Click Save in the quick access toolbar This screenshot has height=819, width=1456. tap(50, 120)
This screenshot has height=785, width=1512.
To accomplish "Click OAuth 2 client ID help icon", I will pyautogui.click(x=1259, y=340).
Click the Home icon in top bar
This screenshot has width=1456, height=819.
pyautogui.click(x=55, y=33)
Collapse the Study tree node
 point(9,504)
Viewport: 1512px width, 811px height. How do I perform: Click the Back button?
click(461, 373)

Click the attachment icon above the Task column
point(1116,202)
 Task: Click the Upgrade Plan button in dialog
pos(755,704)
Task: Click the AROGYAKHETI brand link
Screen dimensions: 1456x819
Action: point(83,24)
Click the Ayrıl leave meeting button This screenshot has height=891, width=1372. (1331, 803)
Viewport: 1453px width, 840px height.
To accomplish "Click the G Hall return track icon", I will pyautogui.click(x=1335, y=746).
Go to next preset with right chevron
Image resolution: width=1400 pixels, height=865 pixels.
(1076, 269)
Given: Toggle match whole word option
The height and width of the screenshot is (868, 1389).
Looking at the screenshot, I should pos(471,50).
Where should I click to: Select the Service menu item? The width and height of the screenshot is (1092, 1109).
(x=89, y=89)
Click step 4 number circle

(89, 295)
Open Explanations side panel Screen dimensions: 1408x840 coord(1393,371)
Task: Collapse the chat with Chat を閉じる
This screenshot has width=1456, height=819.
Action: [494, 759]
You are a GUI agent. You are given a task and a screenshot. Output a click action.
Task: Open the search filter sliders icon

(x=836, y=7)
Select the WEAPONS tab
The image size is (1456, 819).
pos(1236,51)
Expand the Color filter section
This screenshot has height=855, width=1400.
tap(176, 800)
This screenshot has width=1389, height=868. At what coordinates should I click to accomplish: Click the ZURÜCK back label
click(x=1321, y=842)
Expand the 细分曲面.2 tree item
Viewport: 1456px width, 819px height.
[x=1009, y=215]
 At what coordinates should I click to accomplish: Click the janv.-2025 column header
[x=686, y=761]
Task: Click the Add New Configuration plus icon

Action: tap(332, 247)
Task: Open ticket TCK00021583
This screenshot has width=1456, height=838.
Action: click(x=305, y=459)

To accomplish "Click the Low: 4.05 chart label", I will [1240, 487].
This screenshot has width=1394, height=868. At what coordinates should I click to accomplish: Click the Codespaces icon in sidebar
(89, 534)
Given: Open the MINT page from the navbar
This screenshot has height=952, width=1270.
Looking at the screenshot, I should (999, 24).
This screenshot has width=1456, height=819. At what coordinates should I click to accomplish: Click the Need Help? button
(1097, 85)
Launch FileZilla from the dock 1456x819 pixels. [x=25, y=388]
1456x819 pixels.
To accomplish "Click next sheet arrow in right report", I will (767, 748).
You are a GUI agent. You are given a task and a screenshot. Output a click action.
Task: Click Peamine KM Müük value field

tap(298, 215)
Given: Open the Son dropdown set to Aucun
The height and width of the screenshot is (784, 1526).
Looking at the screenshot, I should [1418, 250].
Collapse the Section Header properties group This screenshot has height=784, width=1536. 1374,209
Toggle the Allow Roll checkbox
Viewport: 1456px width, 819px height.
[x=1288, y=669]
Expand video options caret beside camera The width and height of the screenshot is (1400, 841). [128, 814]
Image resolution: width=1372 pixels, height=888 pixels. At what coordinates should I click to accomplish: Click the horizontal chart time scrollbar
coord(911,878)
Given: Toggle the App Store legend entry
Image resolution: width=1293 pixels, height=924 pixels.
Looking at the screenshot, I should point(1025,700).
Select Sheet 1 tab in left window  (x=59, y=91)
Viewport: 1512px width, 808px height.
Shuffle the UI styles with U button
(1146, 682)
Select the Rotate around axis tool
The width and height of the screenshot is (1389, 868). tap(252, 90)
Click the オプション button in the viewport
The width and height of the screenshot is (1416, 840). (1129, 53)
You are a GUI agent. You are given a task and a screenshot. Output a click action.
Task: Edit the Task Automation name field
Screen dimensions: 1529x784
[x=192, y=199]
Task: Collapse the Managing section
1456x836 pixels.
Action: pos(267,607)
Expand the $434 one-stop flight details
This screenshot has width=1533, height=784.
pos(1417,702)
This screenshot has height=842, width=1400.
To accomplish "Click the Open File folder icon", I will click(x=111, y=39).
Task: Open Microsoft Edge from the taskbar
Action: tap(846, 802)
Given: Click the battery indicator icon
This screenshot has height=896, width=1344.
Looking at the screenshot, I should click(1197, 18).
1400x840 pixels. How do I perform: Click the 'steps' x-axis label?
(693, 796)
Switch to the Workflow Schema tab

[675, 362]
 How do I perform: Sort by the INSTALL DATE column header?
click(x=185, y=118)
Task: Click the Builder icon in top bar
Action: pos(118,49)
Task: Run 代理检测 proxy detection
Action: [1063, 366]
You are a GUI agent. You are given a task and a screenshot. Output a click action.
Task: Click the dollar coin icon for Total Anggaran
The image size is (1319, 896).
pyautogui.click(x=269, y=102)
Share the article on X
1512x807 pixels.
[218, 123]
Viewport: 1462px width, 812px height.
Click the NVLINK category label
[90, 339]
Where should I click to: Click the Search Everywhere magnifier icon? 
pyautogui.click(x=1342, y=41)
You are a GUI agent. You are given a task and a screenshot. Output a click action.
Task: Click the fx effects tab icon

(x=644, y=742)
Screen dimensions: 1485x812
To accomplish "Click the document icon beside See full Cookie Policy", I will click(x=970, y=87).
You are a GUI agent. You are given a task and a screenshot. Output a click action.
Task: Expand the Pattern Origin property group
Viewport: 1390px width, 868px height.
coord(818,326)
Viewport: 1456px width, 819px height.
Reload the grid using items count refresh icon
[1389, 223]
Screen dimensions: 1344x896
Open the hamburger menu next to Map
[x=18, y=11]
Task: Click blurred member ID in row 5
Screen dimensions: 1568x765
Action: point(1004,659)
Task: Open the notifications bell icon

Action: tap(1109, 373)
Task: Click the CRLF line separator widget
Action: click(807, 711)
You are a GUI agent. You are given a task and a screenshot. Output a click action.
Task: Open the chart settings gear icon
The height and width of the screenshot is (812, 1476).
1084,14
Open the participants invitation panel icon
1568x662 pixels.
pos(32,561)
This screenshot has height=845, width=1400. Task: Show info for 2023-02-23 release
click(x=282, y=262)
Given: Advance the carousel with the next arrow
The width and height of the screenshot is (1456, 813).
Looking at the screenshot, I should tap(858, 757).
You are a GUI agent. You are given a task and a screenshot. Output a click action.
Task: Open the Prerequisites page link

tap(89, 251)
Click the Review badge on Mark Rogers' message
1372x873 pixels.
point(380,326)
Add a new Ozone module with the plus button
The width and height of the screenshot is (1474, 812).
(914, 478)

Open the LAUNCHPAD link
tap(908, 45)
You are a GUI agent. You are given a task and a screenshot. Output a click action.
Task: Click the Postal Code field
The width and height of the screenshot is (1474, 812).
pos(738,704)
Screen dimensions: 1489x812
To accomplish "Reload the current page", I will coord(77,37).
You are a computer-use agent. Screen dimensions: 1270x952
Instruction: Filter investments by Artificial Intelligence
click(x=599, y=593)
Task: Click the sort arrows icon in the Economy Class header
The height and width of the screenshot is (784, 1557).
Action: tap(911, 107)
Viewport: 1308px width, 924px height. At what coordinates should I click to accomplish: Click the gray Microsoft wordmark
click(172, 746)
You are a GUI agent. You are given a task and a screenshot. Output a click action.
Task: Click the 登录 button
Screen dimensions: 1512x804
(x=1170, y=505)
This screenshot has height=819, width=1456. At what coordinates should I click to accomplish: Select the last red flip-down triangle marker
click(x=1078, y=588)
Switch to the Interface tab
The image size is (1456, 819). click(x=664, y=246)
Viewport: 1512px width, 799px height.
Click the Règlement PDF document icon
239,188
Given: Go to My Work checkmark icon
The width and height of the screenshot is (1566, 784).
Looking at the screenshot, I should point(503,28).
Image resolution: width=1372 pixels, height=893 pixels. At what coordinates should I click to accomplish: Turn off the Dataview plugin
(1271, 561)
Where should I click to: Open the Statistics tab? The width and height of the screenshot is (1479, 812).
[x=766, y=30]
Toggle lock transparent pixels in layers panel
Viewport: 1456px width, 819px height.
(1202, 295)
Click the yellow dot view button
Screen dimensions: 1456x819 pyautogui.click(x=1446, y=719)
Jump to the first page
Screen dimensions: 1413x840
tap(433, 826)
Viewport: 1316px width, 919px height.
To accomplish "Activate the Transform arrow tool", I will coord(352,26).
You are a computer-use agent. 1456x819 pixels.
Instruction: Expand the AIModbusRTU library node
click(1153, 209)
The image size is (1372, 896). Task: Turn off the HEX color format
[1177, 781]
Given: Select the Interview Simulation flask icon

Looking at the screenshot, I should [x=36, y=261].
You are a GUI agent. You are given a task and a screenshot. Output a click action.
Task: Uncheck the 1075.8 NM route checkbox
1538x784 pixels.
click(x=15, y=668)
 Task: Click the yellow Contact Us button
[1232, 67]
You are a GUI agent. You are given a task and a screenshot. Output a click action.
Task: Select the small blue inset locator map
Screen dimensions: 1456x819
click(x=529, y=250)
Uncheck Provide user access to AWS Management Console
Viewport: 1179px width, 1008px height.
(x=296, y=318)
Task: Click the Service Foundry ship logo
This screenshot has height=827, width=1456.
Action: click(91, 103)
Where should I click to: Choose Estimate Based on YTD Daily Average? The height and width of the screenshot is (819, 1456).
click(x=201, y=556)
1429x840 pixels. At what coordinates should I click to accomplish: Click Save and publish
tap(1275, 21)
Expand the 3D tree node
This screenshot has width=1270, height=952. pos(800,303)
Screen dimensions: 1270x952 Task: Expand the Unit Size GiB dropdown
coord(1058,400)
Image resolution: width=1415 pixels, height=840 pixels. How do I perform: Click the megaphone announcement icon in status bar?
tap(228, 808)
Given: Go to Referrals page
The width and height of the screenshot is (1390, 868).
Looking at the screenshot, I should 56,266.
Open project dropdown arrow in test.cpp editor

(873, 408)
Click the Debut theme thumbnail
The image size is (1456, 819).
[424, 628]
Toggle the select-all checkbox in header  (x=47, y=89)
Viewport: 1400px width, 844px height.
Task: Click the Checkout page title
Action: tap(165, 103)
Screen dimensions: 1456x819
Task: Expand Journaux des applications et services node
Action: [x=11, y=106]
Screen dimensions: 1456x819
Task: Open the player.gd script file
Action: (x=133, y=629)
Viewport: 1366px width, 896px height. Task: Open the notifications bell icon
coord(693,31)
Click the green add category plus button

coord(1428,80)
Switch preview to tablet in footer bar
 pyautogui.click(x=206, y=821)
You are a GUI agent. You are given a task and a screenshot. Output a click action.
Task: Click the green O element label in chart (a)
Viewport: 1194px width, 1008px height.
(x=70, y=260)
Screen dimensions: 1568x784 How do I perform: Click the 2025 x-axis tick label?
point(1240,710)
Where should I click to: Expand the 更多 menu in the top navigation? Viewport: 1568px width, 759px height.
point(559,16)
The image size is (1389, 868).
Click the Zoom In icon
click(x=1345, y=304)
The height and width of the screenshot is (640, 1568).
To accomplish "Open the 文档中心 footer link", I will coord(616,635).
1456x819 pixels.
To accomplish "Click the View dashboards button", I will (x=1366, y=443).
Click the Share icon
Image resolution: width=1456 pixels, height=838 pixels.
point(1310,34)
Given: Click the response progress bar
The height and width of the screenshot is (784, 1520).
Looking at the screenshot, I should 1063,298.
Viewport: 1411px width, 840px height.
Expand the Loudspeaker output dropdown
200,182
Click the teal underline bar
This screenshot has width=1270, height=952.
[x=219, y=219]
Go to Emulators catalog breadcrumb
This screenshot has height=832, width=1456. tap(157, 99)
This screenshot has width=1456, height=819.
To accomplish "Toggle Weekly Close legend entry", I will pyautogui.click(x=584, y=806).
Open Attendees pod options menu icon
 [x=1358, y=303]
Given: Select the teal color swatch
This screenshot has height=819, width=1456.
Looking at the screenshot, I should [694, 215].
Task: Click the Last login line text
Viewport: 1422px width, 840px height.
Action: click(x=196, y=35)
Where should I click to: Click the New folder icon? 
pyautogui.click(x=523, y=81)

· · ·

Your instructions: Going through the entries above, report how many lines include the string "legend". The number alone is the answer.

Response: 2